For want of a nail, the shoe was lost
For want of a shoe, the horse was lost
For want of a horse, the battle was lost
For want of a battle, the kingdom was lost
And all of this, for want of a nail.
My cousin met his long time girlfriend on a bus, a chance encounter. They got talking. This eventually resulted in a long, long relationship which finally ended because of some factors that are not my jurisdiction to discuss here. Anyway, so this fact that they got on the same bus together and saw each other and talked with each other were not very huge predictable things and could easily have happened otherwise. But that small thing eventually resulted in something big in their lives.
One day I happened to look at my computer screen at a certain time. I was about to close a browser window when something there caught my eye that wouldn’t be on that webpage a minute before or a minute later. This resulted in a 11-month long affair and a very hard break-up which haunted me for more than a year afterwards. I’ll tell you the story briefly. I had opened a tab that was an international chat site. I was mostly on other tabs at that time, but then I decided to close the chat tab. When I was about to, I saw a comment by someone that got me a little interested. Turned out it was a girl from my school I hadn’t met before. (My school has a huge population so it’s impossible to know everyone.) Now there are astronomical odds against that happening. Then I eventually got into a relationship with this girl.

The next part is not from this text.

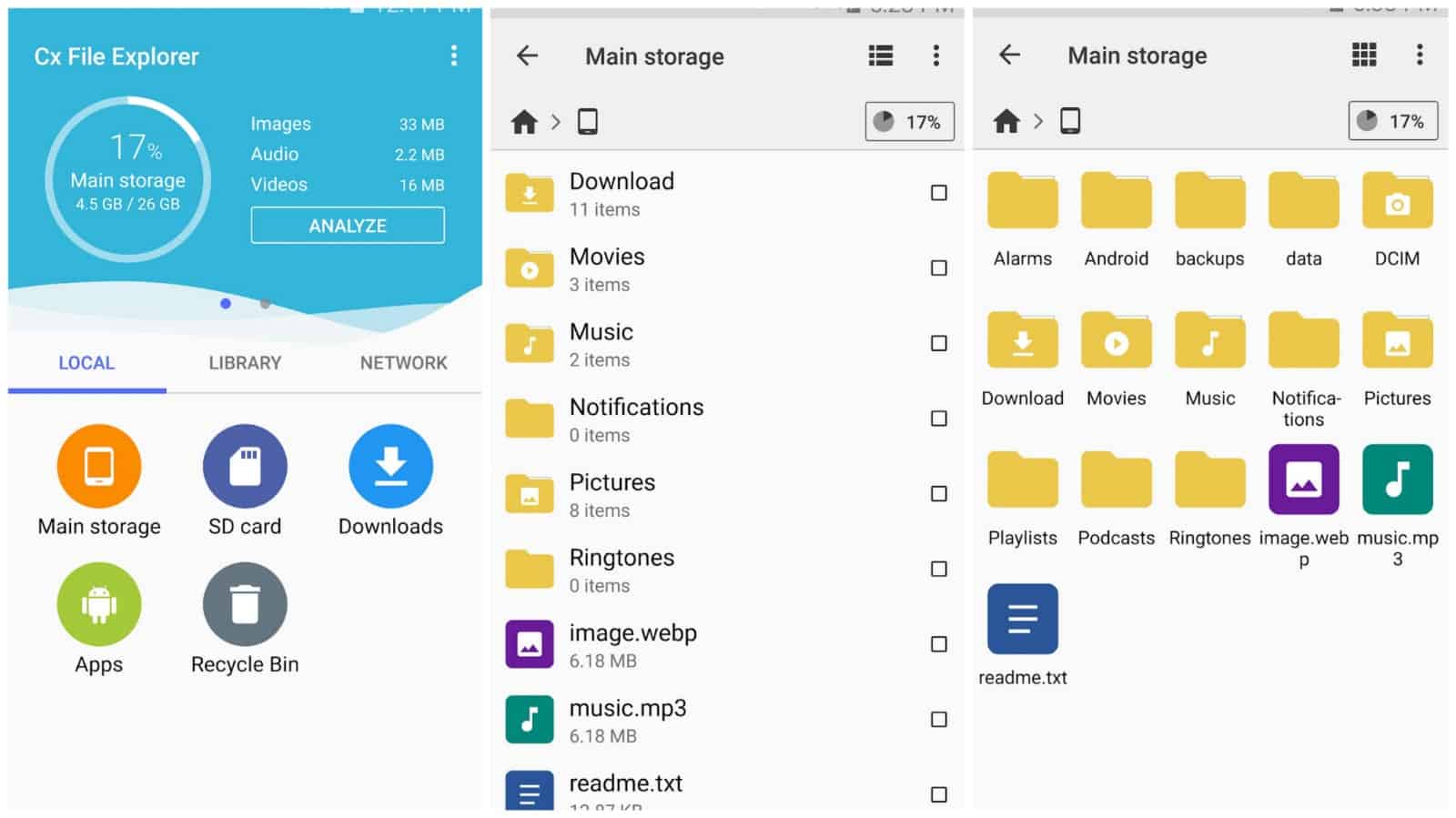1456x818 pixels.
Task: Select the Music folder checkbox
Action: (x=938, y=343)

When I was in the relationship, I always used to wonder how something so big had such a small, chance beginning, and saw it as some kind of miracle. My cousin, too, looked at his chance coincidence in the same way.
Then yesterday I wondered, in the loo as usual, and I realized that most things that become big in life don’t have big, predictable beginnings. For example, I met most of my present friends just because some authority in school made some routine decisions so that we ended up in the same section. This could easily have been otherwise, because we have sixteen sections in each class. Okay, for those not familiar with these terms, there were sixteen divisions in each standard, meaning sixteen separate classrooms. (Ours is a large school. It once held the record for being the largest school in Asia in terms of student strength.)
Now should I stare at each of my friends in turn, and calculate the miraculous odds of having met them and made friends with them, then take the product for all my friends, end up with a miniscule fraction, and go crazy contemplating how it ever even happened?
Many people do just that. I used to do that, too, for example when I was in that relationship. But think. Almost everything begins with a tiny chance. Let’s start with you, for example.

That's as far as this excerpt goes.